Plaintiff was also, however, previously prescribed Neurontin (a form of gabapentin), which is not a narcotic. This type of medication is commonly used to treat nerve pain and fibromyalgia. Plaintiff has apparently not been prescribed this medication since his surgery. The record is not clear why this type of medication has not been prescribed.
The Court has some concerns regarding the treatment of Plaintiff's pain and defers ruling on the State Defendants' motion for summary judgment on this issue until after counsel has been appointed, can review and further develop the record if needed, and can further argue this issue to the Court. The Court does not, however, find that the record supports the entry of preliminary injunctive relief at this time. On this record, Plaintiff fails adequately to show a likelihood of success on the merits or irreparable harm. The Court therefore denies Plaintiff's motion for preliminary injunctive relief on this issue, without prejudice to renew after counsel has been appointed and the record has been more fully developed.

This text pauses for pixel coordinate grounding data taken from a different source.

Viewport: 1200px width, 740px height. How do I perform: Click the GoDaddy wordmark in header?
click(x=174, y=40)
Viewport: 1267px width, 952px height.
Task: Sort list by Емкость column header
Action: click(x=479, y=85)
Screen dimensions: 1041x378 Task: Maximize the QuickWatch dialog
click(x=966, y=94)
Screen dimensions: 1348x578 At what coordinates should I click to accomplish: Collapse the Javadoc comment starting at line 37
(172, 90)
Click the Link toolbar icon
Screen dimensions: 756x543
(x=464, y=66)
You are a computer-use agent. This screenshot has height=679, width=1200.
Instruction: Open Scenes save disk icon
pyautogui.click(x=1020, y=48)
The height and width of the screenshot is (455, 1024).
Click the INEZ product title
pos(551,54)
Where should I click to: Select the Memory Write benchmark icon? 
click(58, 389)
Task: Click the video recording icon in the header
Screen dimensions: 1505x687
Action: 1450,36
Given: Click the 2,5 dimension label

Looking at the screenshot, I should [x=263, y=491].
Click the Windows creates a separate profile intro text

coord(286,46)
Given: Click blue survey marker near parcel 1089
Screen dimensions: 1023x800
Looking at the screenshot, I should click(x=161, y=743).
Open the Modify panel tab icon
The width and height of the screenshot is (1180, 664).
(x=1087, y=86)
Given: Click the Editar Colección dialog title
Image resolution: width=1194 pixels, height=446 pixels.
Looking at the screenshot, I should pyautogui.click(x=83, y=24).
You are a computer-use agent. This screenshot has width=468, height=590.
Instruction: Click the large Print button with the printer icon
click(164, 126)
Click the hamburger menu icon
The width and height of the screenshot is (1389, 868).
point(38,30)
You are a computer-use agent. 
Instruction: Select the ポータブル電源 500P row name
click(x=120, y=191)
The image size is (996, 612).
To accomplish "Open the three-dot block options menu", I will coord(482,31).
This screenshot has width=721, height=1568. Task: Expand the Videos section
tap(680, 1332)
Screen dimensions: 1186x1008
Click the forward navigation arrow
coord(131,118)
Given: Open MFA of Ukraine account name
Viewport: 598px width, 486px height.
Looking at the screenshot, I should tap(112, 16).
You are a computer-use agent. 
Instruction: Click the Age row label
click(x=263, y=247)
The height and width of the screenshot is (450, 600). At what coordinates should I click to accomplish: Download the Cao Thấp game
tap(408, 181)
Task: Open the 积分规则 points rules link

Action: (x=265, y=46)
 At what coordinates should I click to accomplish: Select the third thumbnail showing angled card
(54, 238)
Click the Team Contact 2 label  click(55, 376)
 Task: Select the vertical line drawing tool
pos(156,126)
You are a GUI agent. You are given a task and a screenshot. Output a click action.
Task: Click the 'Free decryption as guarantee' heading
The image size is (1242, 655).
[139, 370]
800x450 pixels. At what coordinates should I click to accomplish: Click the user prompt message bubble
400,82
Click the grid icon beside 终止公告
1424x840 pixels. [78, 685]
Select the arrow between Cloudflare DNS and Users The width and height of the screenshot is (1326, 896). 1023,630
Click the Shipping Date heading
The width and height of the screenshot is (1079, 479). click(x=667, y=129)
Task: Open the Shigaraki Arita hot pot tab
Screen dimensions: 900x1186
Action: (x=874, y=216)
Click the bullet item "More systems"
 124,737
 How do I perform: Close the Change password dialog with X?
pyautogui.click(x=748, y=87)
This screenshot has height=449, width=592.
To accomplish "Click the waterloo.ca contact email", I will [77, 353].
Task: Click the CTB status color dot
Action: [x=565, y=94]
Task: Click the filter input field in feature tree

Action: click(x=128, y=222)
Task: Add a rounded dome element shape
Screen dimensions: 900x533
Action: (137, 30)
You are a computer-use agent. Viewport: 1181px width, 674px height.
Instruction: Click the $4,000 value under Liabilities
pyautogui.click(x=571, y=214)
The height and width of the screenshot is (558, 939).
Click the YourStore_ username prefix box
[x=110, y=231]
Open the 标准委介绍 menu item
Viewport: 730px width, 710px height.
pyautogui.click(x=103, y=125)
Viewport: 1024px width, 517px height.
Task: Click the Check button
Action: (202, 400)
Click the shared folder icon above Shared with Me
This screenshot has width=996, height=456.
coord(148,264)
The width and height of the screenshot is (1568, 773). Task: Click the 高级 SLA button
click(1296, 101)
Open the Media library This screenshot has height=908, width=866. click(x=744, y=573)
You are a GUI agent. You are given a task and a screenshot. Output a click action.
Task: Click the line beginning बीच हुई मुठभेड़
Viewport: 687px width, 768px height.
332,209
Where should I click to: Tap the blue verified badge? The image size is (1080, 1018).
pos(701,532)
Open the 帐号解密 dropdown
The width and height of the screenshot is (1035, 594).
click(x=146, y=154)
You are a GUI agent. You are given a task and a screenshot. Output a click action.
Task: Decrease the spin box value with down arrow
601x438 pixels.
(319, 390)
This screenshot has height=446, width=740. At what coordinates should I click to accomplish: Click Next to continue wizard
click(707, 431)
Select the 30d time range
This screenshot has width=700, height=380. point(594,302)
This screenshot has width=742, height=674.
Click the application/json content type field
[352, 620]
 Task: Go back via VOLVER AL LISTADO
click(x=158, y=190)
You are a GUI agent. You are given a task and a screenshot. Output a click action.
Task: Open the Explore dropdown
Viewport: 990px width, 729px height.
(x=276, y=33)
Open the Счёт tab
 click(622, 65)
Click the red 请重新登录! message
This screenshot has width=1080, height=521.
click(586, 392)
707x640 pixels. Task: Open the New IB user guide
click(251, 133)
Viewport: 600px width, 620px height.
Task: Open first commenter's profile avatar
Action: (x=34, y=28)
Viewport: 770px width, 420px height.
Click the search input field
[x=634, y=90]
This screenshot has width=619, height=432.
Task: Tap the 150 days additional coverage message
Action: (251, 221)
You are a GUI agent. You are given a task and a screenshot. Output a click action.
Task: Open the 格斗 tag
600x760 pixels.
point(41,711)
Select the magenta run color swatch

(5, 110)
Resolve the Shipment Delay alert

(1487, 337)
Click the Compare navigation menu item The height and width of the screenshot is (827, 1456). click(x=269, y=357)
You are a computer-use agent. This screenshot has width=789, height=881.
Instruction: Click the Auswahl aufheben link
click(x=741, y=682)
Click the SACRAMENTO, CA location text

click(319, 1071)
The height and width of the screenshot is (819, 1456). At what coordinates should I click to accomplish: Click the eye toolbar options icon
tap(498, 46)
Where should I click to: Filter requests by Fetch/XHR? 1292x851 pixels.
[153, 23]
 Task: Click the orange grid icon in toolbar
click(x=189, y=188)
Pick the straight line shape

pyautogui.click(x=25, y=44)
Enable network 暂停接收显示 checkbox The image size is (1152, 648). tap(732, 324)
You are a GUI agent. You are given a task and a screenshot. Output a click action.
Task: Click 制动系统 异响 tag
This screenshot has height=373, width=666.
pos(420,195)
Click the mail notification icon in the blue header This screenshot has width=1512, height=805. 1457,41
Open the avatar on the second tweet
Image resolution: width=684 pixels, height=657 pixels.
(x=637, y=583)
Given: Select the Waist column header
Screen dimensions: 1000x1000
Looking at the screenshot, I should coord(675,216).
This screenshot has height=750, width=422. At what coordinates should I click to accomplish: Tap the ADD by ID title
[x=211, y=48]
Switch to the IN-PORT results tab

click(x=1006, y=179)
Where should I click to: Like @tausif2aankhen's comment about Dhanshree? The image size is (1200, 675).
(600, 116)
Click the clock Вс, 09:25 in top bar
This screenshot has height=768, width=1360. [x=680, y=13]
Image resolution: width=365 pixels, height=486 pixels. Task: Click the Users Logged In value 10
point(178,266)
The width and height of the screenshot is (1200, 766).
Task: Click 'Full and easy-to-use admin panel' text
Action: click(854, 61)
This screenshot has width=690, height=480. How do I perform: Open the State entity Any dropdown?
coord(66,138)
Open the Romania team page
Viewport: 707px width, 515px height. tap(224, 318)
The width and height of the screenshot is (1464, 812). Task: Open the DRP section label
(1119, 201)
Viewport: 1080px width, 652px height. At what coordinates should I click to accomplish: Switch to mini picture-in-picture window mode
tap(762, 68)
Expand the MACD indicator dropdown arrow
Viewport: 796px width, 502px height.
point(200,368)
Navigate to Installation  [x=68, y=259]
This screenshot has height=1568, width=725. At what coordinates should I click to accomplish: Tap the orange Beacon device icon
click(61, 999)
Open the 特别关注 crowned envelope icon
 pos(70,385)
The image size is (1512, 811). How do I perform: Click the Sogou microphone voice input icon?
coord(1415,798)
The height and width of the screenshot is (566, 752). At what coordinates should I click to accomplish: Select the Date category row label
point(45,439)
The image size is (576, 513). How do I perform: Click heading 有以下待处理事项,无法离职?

Regarding the State Defendants' motion for summary judgment, after counsel has been appointed, Plaintiff may file a supplemental response brief in opposition to the motion for summary judgment relating to the treatment of Plaintiff's pain and then the State Defendants may file a supplemental reply brief. The Court will also allow additional discovery, if needed.
Plaintiff's motion to compel the production of initial disclosures pursuant to Federal Rule of Civil Procedure 26(a)(1)(A) is denied. Because Plaintiff has been proceeding pro se, initial disclosures are exempt under Rule 26(a)(2)(B)(iv).
The Court defers ruling on Dr. Little's motion to dismiss until after counsel has been appointed to represent Plaintiff. Plaintiff may then file a supplemental response brief in opposition to the motion, and may engage in limited discovery relating to jurisdiction, if needed.
After appointed counsel has accepted representation of Plaintiff, the parties shall confer on a schedule for discovery and the filing of the supplemental briefs. The parties shall file a proposed schedule with the Court. If the parties cannot agree on a proposed schedule, then the parties shall file a status report setting forth each party's proposed schedule.
Plaintiff's motion for a temporary restraining order or preliminary injunction (ECF 33) is DENIED WITHOUT PREJUDICE. The State Defendants' motion for summary judgment (ECF 51) is GRANTED IN PART and DEFERRED IN PART. Plaintiff's motion to compel (ECF 90) is DENIED. Dr. Little's Motion Dismiss (ECF 70) is DEFERRED. The Clerk of the Court is directed to appoint pro bono counsel to represent Plaintiff.